Document section ▸
——
Also feel free to critisize my code... I've mostly done OOP (C++/Java/C#) so I'm still getting the hang of the C programming style.

Cogman · May 19, 2010

[code]insert code here[/code]

You should keep your interrupts as short as possible, and if all possible avoid using common data inside them to avoid the very issue your describing.

The x86 architecture IIRC has a flag to make code uniterruptable. Perhaps the Nios II has a similar flag (I don't know, I've never dealt with a Nios II).

Other then that, you'll probably have to create a mutex/semiphore type system. Where this is single threaded, that should be as setting a write bit somewhere and clearing it when you are done. Nothing more fancy is really needed. (unless you expect this to someday work on a multi-core system.)

Cogman · May 19, 2010

Did you program the interrupt? If not, Your code looks fine. The interrupt shouldn't screw things up.

degibson · May 19, 2010

I recommend you look at whatever synchronization primitives come with your libraries that came with your Nios-II. If it doesn't come with locks, look up Nios-II's hardware support operation for synchronization (probably compare-and-swap or fetch-and-add, or both). You can make your own locks from that.

IF you're sure you will never have truly concurrent access, you can try to get away with setting and clearing bits to handle synchronization. It's almost certainly not worth your effort, however, if locks are available.

Code Criticism:

Code:

    if (buf->elements > buf->size) {
        buf->read_index++;
        buf->elements = buf->size;
    }

I suggest you change this to:

Code:

    if (buf->elements > buf->size) {
        buf->read_index = (buf->read_index+1) &#37; buf->size;
        buf->elements = buf->size;
    }

tatteredpotato · May 19, 2010

I've actually taken a closer look at the code, and all the references to the reading of the buffer occur within functions called by the interrupt handler for a timer, so I think it's a moot point for now. I do think many of the interrupt handlers are getting to be a little too bloated so it may be something I have to take a look at in the future if some of the code gets rearranged.

It's possible to disable interrupts on the Nios II processor, however I guess that would be the easy solution if there aren't many calls, however I don't think it should be a solution used too regularly.

tatteredpotato · May 19, 2010

degibson said:

Code Criticism:

Code:

    if (buf->elements > buf->size) {
        buf->read_index++;
        buf->elements = buf->size;
    }

I suggest you change this to:

Code:

    if (buf->elements > buf->size) {
        buf->read_index = (buf->read_index+1) % buf->size;
        buf->elements = buf->size;
    }

Good catch... Thanks.

PandaBear · May 26, 2010

I think there is a serious problem with the push and pop routine if there is no mutex / semaphore wrapper around it.

While you are having the read and write index done correctly (in circular way), using element count to determine whether there is an item in the circular buffer is going to get you out of sync eventually, because the element count is written / updated by both the push and pop (hence the main code and the interrupt).

What you need to do is to make comparison between the head and tail (aka your read and write index) every single time you add or remove element. The logic of the check for add should be if the wrap around occur, i.e. write index + 1 == read index for write, and read index == write index for read. Also make sure the condition that read index == write index should be empty, and write index + 1 == read index should be full.

Since only write index is updated when write, and read index is updated when read, there is no write after read issue, and no need for mutex / semaphore / etc, as long as these indexes are volatile.

This is my first assignment after I got out of school (10 years ago), so I remember it well.

Kirby · May 26, 2010

PandaBear said:
I think there is a serious problem with the push and pop routine if there is no mutex / semaphore wrapper around it.
——
Stored rows ▸
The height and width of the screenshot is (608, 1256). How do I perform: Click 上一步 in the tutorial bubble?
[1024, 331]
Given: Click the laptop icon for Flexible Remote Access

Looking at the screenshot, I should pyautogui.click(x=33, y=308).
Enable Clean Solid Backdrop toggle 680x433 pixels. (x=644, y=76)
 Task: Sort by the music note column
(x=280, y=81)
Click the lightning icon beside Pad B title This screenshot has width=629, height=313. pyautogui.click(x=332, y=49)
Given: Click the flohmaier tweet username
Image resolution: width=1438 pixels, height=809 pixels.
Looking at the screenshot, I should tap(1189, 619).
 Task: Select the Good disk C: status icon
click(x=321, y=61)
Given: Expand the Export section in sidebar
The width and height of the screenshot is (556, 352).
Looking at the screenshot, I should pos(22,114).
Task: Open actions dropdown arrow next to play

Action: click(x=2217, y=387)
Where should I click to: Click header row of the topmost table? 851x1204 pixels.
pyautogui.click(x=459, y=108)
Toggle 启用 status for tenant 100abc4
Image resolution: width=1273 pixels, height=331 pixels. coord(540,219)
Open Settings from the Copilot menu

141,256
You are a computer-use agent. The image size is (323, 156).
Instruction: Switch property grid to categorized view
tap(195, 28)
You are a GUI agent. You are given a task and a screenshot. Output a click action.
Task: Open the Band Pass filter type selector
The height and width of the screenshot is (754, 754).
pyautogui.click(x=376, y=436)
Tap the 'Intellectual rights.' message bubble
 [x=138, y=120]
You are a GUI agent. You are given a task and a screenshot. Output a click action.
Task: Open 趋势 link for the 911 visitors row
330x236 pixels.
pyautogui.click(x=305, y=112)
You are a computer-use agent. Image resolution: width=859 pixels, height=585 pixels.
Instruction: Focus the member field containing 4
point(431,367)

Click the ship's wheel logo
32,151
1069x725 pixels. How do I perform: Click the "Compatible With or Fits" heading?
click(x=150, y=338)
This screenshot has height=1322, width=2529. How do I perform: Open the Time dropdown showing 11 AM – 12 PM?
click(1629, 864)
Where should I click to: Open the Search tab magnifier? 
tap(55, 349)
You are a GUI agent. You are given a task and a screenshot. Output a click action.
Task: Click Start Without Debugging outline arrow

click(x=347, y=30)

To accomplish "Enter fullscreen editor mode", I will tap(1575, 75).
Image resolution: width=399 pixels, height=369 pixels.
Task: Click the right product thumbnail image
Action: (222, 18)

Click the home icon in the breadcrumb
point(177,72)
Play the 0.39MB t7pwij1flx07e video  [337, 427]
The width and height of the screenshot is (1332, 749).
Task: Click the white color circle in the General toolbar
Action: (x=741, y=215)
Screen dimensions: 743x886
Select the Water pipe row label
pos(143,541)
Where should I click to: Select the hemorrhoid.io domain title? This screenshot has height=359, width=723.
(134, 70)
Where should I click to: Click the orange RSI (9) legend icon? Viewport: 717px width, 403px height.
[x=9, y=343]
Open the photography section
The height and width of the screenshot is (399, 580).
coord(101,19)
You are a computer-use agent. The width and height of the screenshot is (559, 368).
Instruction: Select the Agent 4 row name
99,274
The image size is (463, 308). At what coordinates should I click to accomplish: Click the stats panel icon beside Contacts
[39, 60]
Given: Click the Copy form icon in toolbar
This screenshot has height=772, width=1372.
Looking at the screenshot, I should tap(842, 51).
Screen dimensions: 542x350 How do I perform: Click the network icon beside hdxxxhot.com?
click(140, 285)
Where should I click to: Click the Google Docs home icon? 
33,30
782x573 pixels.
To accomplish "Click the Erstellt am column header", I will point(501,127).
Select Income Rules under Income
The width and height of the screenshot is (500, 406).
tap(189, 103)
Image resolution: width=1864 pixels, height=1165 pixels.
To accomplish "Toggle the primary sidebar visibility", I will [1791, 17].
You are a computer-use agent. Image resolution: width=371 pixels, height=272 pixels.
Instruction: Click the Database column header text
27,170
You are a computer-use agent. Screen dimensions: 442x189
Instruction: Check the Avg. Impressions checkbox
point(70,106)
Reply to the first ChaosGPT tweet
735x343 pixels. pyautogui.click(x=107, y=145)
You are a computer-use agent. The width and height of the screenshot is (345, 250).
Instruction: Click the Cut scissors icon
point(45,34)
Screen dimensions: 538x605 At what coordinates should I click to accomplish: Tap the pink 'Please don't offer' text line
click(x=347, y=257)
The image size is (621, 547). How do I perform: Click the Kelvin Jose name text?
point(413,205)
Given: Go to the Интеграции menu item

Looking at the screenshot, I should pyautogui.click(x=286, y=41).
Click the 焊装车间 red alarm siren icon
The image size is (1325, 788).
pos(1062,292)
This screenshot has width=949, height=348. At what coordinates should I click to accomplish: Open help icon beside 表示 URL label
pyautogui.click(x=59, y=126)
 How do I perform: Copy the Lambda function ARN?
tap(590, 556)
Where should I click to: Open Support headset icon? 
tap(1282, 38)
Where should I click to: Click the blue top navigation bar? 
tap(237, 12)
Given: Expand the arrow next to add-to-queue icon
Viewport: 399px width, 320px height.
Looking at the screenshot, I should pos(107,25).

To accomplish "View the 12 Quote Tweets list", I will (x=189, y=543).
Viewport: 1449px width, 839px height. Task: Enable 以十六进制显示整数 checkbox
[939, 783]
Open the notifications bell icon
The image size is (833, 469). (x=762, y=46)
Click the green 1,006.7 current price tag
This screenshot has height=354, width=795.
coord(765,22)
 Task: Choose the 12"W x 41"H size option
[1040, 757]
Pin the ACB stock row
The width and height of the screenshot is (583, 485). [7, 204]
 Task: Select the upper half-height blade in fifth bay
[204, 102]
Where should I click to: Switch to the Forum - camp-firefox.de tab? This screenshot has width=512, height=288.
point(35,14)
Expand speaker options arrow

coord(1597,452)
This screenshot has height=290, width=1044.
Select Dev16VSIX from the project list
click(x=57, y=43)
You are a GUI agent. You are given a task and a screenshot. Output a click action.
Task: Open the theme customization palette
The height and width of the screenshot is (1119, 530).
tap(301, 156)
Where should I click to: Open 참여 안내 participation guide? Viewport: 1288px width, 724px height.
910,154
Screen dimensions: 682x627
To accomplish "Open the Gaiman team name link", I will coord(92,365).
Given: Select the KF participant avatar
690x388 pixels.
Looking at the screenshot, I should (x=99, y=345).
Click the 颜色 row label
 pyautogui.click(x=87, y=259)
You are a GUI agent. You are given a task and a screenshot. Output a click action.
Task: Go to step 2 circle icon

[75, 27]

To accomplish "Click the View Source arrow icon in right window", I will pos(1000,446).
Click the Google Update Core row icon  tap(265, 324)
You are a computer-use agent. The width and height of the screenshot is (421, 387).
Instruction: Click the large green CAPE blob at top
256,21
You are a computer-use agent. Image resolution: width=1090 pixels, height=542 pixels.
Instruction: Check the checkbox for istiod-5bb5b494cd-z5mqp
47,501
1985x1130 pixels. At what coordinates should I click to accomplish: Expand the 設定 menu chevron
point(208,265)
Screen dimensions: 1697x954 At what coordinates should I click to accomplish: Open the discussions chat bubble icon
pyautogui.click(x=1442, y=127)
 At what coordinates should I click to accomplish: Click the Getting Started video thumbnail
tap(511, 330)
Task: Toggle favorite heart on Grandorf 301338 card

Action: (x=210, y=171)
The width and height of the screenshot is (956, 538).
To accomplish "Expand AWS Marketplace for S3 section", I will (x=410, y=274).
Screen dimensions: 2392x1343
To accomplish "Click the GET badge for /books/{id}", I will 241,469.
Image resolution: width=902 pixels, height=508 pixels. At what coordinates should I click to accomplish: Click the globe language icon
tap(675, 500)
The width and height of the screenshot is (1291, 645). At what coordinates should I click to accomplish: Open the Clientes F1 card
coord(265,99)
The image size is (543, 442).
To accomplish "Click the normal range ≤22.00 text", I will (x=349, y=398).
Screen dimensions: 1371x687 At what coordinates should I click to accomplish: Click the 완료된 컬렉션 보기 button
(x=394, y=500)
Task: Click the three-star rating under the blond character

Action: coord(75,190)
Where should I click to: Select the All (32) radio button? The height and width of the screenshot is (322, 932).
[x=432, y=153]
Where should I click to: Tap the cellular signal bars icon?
——
Objectives ▸
A: In the forum thread on circular buffer synchronization, what hardware operations does degibson say the Nios II probably supports for synchronization?
B: Carry on the forum thread about circular buffer synchronization from its final line.

Answers ▸
A: Compare-and-swap or fetch-and-add, or both.

B:
While you are having the read and write index done correctly (in circular way), using element count to determine whether there is an item in the circular buffer is going to get you out of sync eventually, because the element count is written / updated by both the push and pop (hence the main code and the interrupt).

What you need to do is to make comparison between the head and tail (aka your read and write index) every single time you add or remove element. The logic of the check for add should be if the wrap around occur, i.e. write index + 1 == read index for write, and read index == write index for read. Also make sure the condition that read index == write index should be empty, and write index + 1 == read index should be full.

Since only write index is updated when write, and read index is updated when read, there is no write after read issue, and no need for mutex / semaphore / etc, as long as these indexes are volatile.

This is my first assignment after I got out of school (10 years ago), so I remember it well.

I'm working on a similar project right now, and this is what I'm doing. If you need to get the size of your buffer, just make a function that subtracts the pointers.

tatteredpotato · May 27, 2010

Yea I realize that the current implementation definitely isn't thread safe, however I've been sidetracked by another task lately. Thanks for the tip Panda... I've been looking for the simplest solution (and one that doesn't require me to make my own semaphore... although that may be a good exercise anyways).

The Nios processor (a soft processor for Altera FPGAs) doesn't have much in the way of mutex support built-in (either hardware or shipped software libraries from what I've found). Anyways when I do get around to updating this I'll try to remember to at least update my solution here.

PandaBear · May 27, 2010

nkgreen said:
I'm working on a similar project right now, and this is what I'm doing. If you need to get the size of your buffer, just make a function that subtracts the pointers.

The problem with using SIZE to estimate how much you can write is that by the time you get the size and the time you add stuff, the size would/could have changed. For a non semaphore/barrier protected mechanism, you have to check for one count every item you add (in this case it could be a character or a word, depends on what the index count is).

The reason it work is that you check your availability before you add / remove, and if race condition arrive, it will only make your situation better rather than worse. For example, if you try to add to the circular buffer and it is full, you do not add, but if the check is in a race with remove, then the worst it could do is to fail when an empty slot comes up. Likewise, if you try to remove an empty buffer, your fail could only compete with the addition of a new data, so you will still not cause fatal condition.

I think this is the only reasonable way to do interrupt because you cannot stop an interrupt from happening (especially if it is a real time system) for a time long enough for the other side to finish its business. Semaphore and Barrier block the failed scenario from proceeding, but would not guarantee timing of the execution.

Good luck.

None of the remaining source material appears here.